Write out the entries word for word, from the very start through the line that holds "tap(1677, 221)", and leave the pictures out.

[START OF PROVIDED MATERIAL]

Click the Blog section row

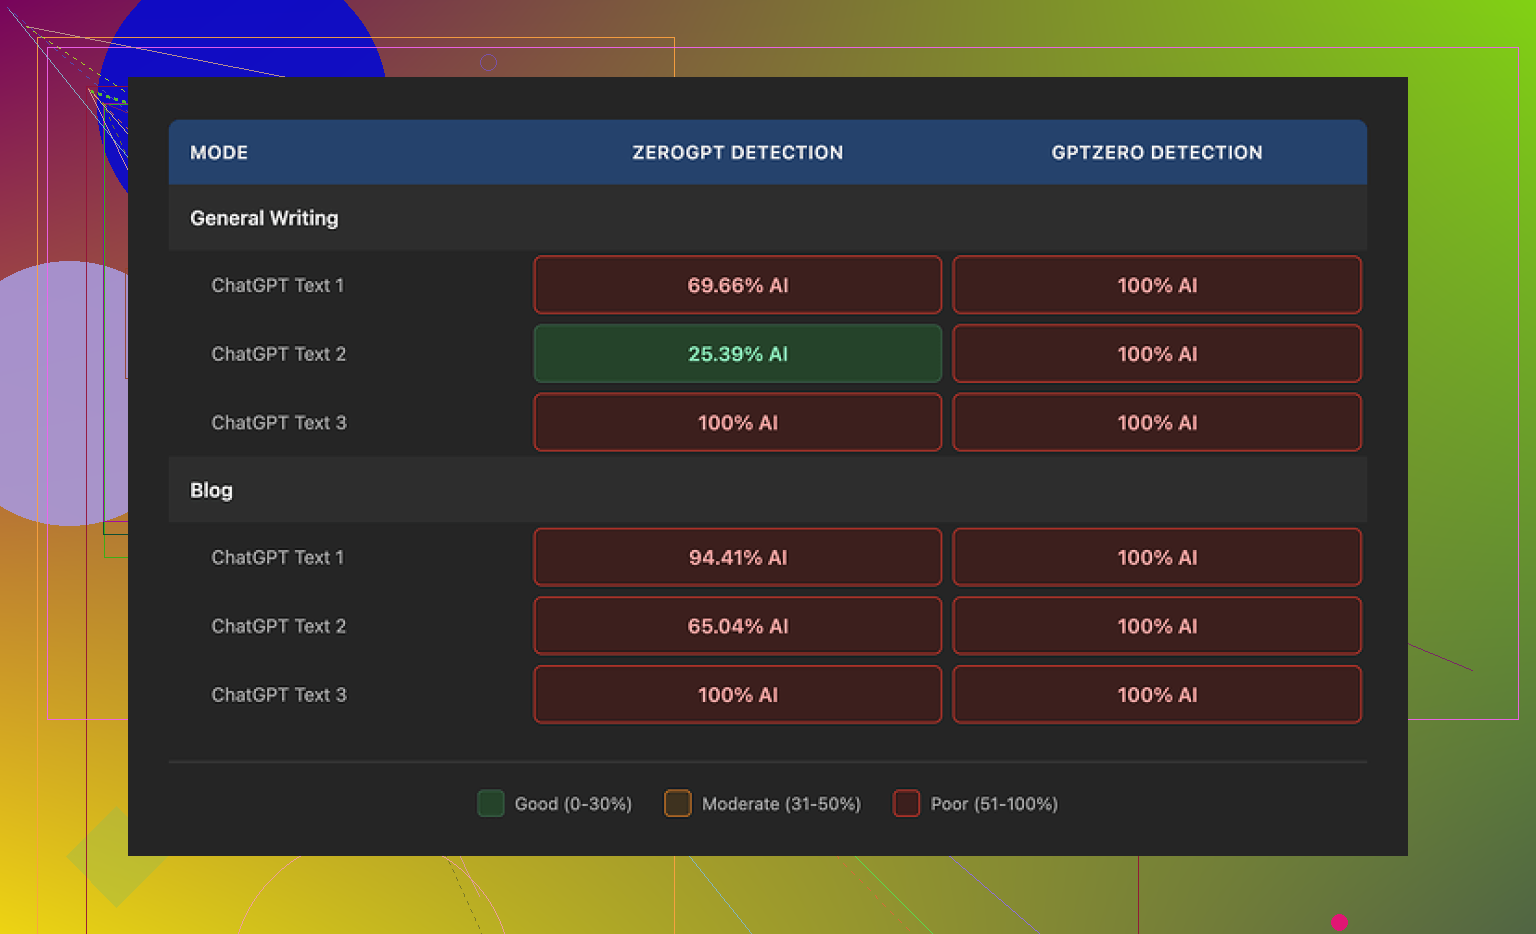[211, 490]
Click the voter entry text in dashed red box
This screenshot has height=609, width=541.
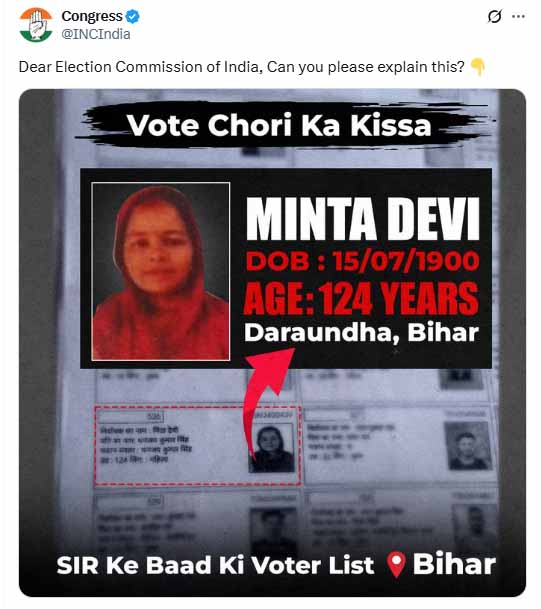pyautogui.click(x=146, y=445)
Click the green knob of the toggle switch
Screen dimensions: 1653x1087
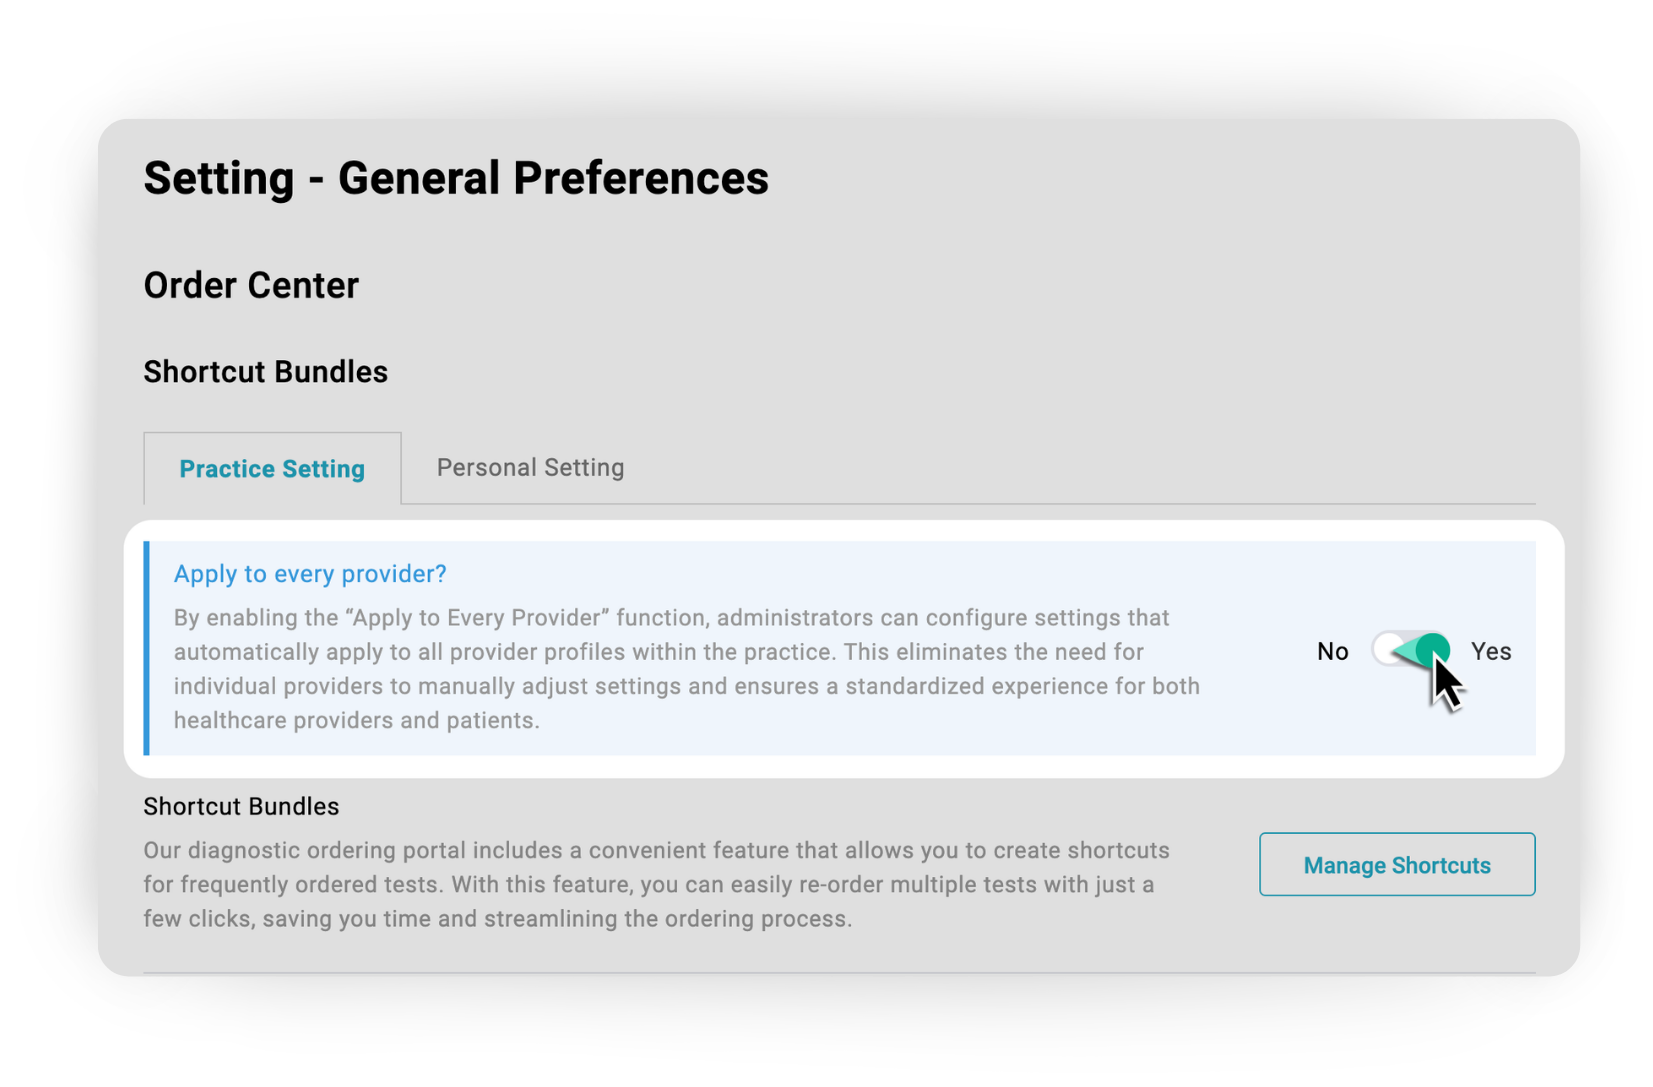pos(1433,650)

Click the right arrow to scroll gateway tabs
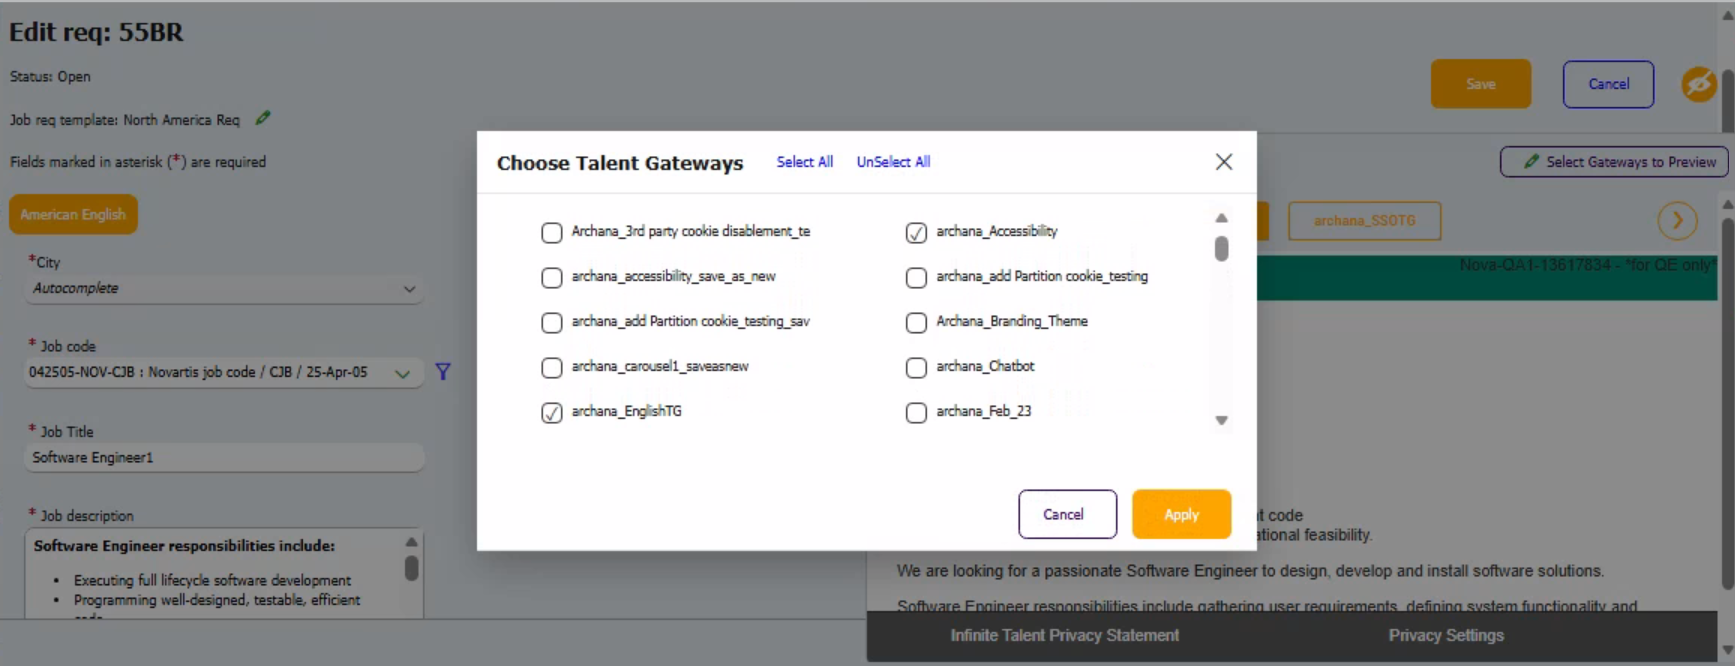tap(1677, 221)
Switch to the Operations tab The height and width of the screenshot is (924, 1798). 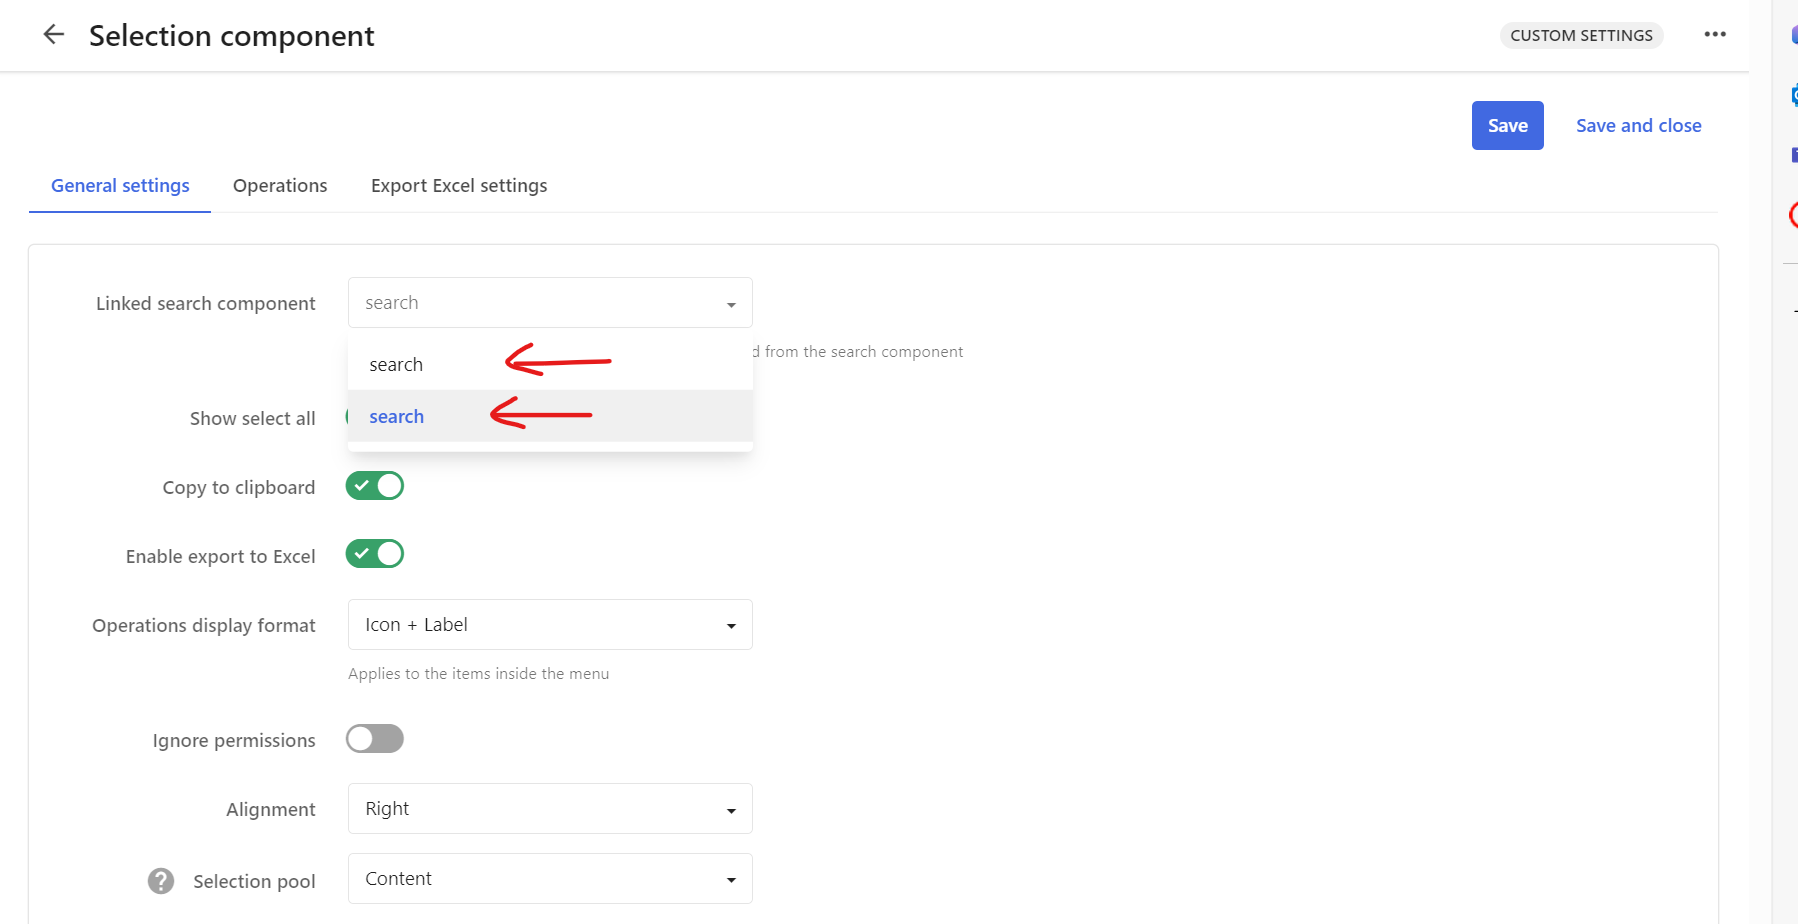280,186
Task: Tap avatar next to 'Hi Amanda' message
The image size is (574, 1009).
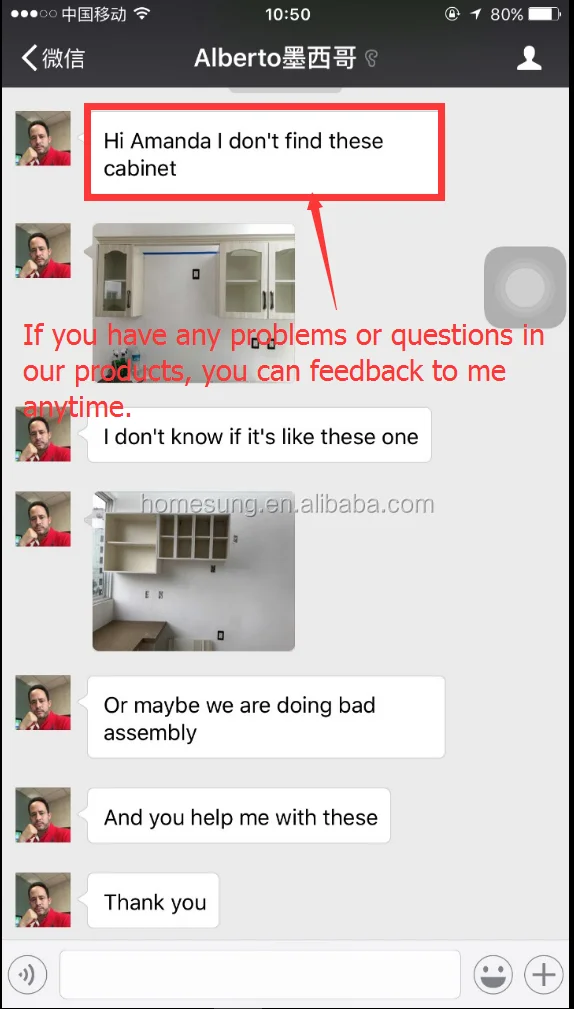Action: (43, 138)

[END OF PROVIDED MATERIAL]

FULL ANSWER:
Click the Blog section row

[211, 490]
Click the voter entry text in dashed red box
This screenshot has height=609, width=541.
pyautogui.click(x=146, y=445)
Click the green knob of the toggle switch
Screen dimensions: 1653x1087
pos(1433,650)

Click the right arrow to scroll gateway tabs
tap(1677, 221)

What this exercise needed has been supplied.